[PROBLEMA BREVE A] Nella pagina su Manituana, con quale soprannome era chiamato Philip Lacroix durante la guerra franco inglese?

[PAGINA]
* * * *

22 aprile 2007

Manituana di Wu Ming

Nell'america di fine 700, si vive la battaglia tra lealisti (al re Giorgio d'Inghilterra) contro ribelli; una lotta per la conquista della libertà da parte dei coloni americani sfruttati dalla madrepatria, la corona inglese.

Una battaglia nella quale entrambi le parti si contendono l'alleanza delle tribù indiane Irochesi, riunite in una confederazione, chiamata della Lunga Casa.

Ma questa storia di battaglie, lutti, morti e carestie viene raccontata dalla parte degli indiani fedeli al re inglese. Indiani della tribù dei Mohawk: come il commissario per gli affari indiani Guy Johnson, figlio di Sir William primo commissario inglese; come il suo interprete Joseph Brant; come l'indiano-francese Philip Lacroix, chiamato “Grande Diavolo” durante la guerra franco inglese, nella quale gli indiani della confederazione guidati da William Johnson, sconfissero i francesi.

È una storia dalla parte sbagliata della storia, se è vero che la storia la scrivono i vincitori.

Dietro questo libro si vede un gran lavoro di preparazione, fatto per ricostruire un america dove coloni europei e indiani vivevano a fianco, incrociati anche in matrimoni misti. Una comunità di indiani, irlandesi e scozzesi, che il suo fondatore, sir William aveva chiamato “Irochirlanda”.

* * * *

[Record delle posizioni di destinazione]
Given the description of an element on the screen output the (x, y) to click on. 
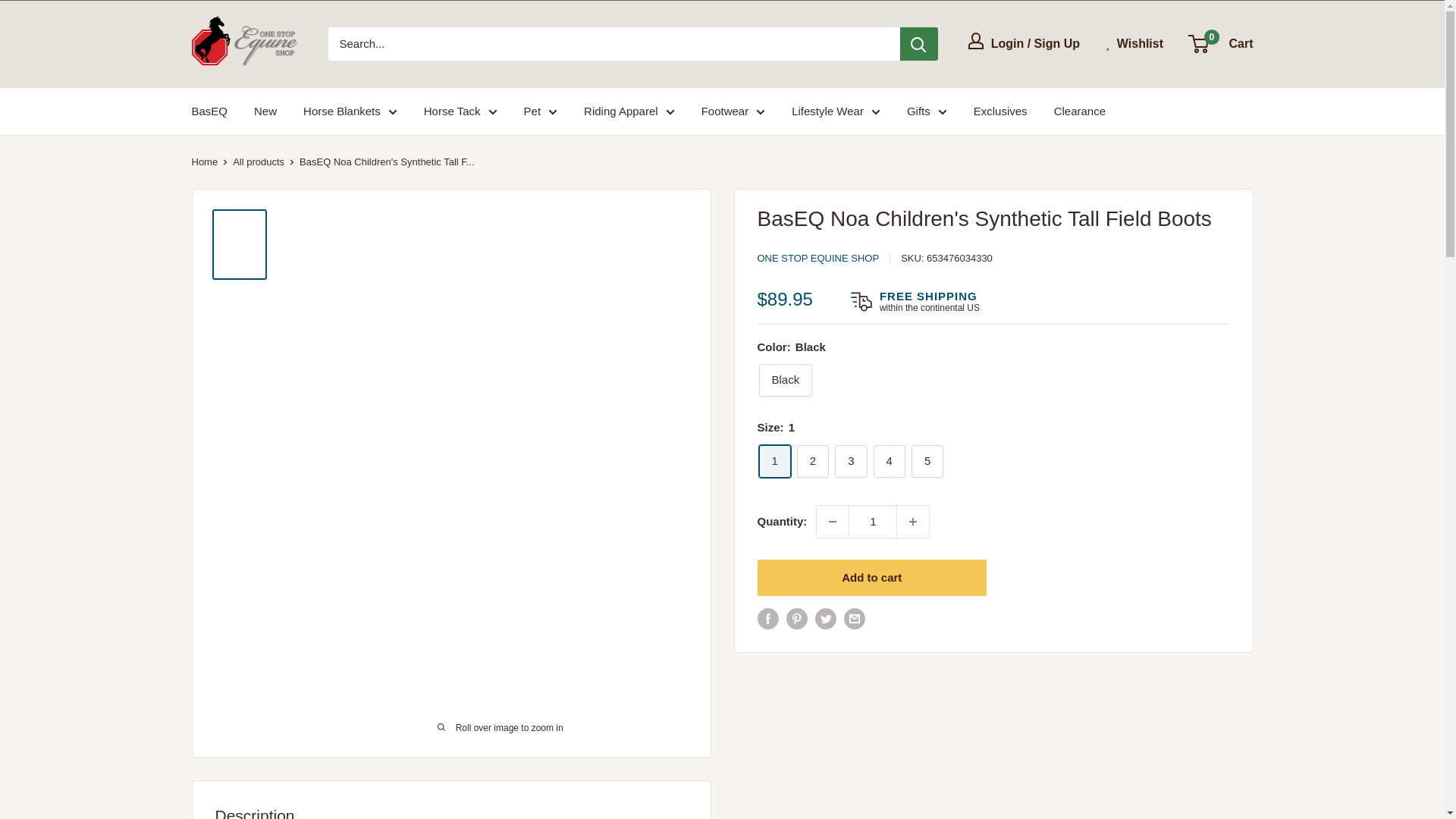
1 (872, 521)
1 (774, 461)
Black (785, 379)
4 (889, 461)
Increase quantity by 1 (912, 521)
3 (850, 461)
Decrease quantity by 1 (832, 521)
2 (812, 461)
5 (927, 461)
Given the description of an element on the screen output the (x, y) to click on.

* * * *

[PROBLEMA BREVE B] Aggiorna i record a partire dalla riga che contiene "1 (872, 521)" e fino all'ultima riga dei record, entrambe comprese, mettendo "amount" al posto di "quantity" e lasciando invariato tutto il resto.

[RISULTATO CORRETTO A] Grande Diavolo

[RISULTATO CORRETTO B]
1 (872, 521)
1 (774, 461)
Black (785, 379)
4 (889, 461)
Increase amount by 1 (912, 521)
3 (850, 461)
Decrease amount by 1 (832, 521)
2 (812, 461)
5 (927, 461)
Given the description of an element on the screen output the (x, y) to click on.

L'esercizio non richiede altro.